*Exercise goal*
The listing below should be written out word for word, with its pictures removed.

──────────────────────────────

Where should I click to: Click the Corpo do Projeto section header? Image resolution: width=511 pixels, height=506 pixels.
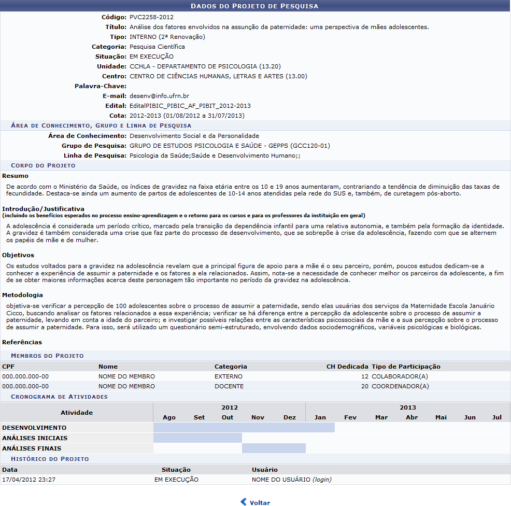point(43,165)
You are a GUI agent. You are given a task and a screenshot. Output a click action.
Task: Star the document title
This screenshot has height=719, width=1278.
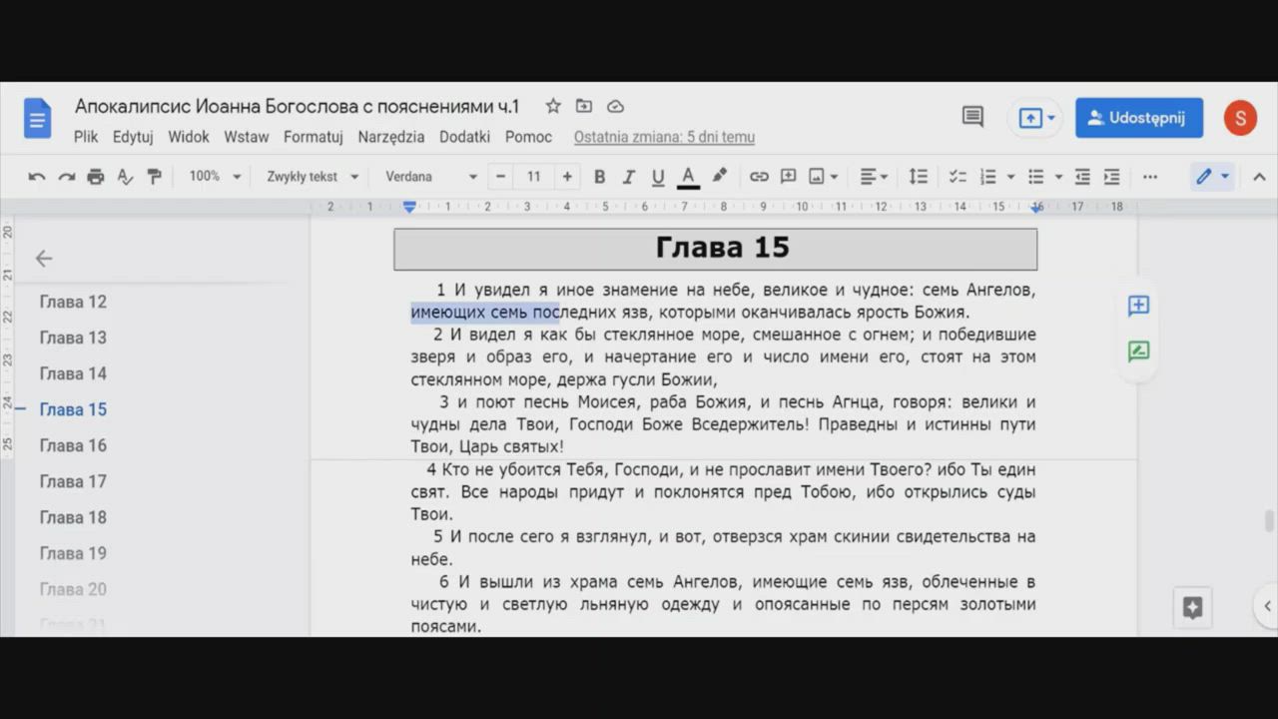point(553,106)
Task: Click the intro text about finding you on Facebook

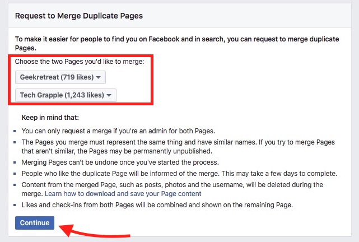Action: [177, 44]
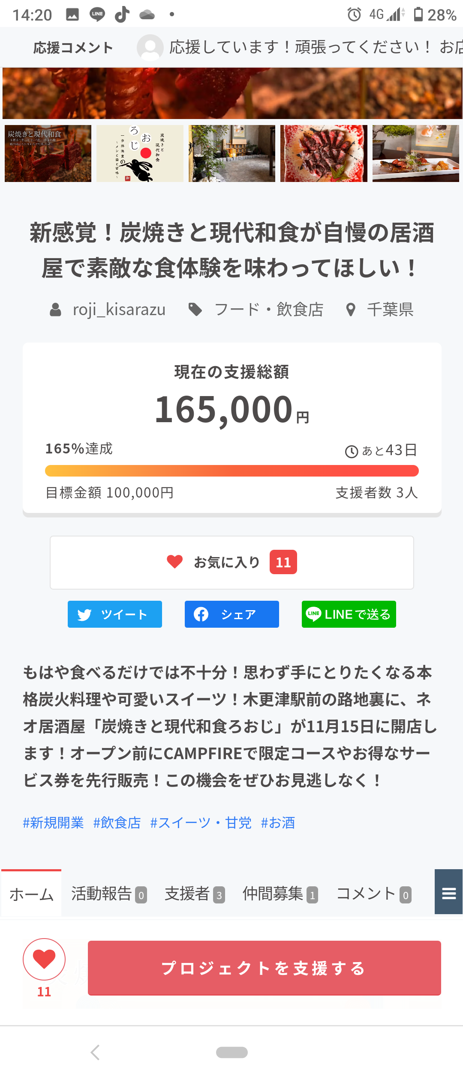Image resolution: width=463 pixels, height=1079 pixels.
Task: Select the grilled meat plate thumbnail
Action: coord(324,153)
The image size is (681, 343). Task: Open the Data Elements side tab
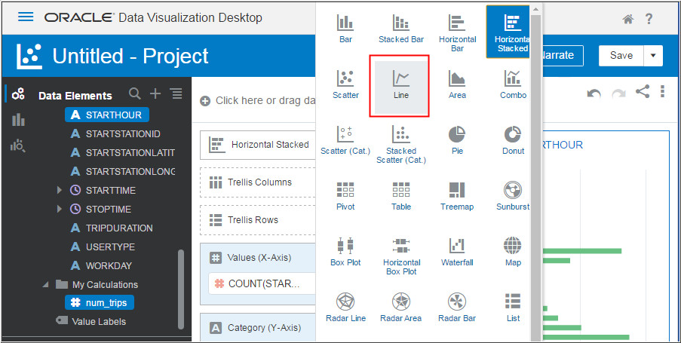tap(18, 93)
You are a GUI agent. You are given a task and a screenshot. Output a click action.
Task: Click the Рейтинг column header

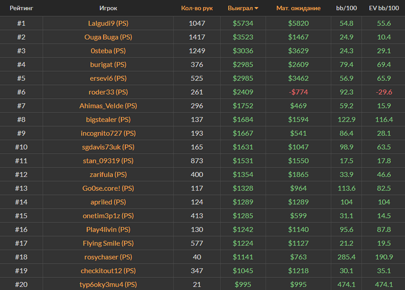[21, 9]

──────────────────────────────

*Finished task*
Where should I click to: Click the Corpo do Projeto section header? Image resolution: width=511 pixels, height=506 pixels.
point(43,165)
You are a GUI agent. You are given a task and a screenshot. Output a click action.
Task: Star the document title
This screenshot has height=719, width=1278.
point(553,106)
Task: Click the intro text about finding you on Facebook

Action: [177, 44]
Image resolution: width=463 pixels, height=1079 pixels.
Task: Select the grilled meat plate thumbnail
Action: coord(324,153)
The image size is (681, 343). Task: Open the Data Elements side tab
tap(18, 93)
You are a GUI agent. You are given a task and a screenshot. Output a click action.
Task: Click the Рейтинг column header

[21, 9]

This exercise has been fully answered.